▶ Exercise input
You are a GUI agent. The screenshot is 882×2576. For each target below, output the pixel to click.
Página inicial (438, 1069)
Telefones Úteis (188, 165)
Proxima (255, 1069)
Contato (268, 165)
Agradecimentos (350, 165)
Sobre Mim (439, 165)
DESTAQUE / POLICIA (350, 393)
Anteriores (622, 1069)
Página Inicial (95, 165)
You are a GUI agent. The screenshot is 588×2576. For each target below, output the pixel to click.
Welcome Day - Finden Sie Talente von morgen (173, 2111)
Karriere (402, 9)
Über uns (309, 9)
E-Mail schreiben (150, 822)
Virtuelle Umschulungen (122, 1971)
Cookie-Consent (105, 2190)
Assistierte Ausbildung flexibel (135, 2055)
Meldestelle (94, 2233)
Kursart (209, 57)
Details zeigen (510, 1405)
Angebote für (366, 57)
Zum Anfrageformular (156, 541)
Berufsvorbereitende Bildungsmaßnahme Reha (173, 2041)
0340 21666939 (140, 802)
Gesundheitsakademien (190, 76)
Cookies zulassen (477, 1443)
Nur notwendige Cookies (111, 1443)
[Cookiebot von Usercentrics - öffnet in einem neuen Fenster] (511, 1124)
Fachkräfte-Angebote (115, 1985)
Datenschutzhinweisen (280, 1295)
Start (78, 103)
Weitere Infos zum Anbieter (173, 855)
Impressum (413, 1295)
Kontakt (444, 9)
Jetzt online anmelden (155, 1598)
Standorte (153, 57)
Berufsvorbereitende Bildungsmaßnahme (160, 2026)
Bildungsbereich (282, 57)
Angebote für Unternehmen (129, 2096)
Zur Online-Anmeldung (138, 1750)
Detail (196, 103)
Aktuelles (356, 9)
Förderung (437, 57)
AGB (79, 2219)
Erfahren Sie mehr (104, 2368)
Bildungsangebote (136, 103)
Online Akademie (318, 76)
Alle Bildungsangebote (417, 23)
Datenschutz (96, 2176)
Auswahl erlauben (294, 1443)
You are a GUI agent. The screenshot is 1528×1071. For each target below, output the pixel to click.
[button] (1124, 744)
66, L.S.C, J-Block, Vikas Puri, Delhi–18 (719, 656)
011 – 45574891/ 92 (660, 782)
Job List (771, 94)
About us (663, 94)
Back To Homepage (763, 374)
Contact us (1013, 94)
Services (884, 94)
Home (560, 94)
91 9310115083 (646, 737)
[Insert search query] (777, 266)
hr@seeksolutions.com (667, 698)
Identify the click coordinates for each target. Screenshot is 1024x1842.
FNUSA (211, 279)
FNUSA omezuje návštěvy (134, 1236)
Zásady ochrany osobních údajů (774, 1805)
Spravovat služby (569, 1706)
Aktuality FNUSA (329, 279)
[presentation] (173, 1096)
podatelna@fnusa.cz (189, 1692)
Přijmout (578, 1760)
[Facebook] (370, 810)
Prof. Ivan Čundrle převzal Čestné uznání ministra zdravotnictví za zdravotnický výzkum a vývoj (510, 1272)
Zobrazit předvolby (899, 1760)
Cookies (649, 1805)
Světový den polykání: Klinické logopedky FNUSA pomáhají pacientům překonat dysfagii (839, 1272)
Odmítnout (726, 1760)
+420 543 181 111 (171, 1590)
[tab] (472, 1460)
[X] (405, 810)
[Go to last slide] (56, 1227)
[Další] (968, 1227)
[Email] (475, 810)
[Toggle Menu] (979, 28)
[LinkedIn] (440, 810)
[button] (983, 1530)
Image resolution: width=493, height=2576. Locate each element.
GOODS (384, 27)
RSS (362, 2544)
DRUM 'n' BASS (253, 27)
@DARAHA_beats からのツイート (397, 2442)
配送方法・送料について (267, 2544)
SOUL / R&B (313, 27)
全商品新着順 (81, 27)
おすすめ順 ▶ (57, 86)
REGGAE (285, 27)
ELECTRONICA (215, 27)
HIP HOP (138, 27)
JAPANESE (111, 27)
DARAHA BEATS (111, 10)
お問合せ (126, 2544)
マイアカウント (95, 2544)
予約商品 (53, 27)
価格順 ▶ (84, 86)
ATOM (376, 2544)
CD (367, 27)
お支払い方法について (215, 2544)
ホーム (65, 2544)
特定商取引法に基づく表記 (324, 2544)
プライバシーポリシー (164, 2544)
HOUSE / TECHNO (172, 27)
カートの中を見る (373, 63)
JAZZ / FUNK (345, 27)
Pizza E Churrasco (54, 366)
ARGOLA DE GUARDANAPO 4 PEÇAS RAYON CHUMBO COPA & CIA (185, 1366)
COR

▶ Instructions to follow
Pull out each line of the records above that contains the string "below", matching case exactly.

▶ The output
You are a GUI agent. The screenshot is 882×2576. For each target below, output the pixel to click.
You are a GUI agent. The screenshot is 588×2576. For each target below, output the pixel to click.
You are a GUI agent. The screenshot is 1528×1071. For each target below, output the pixel to click.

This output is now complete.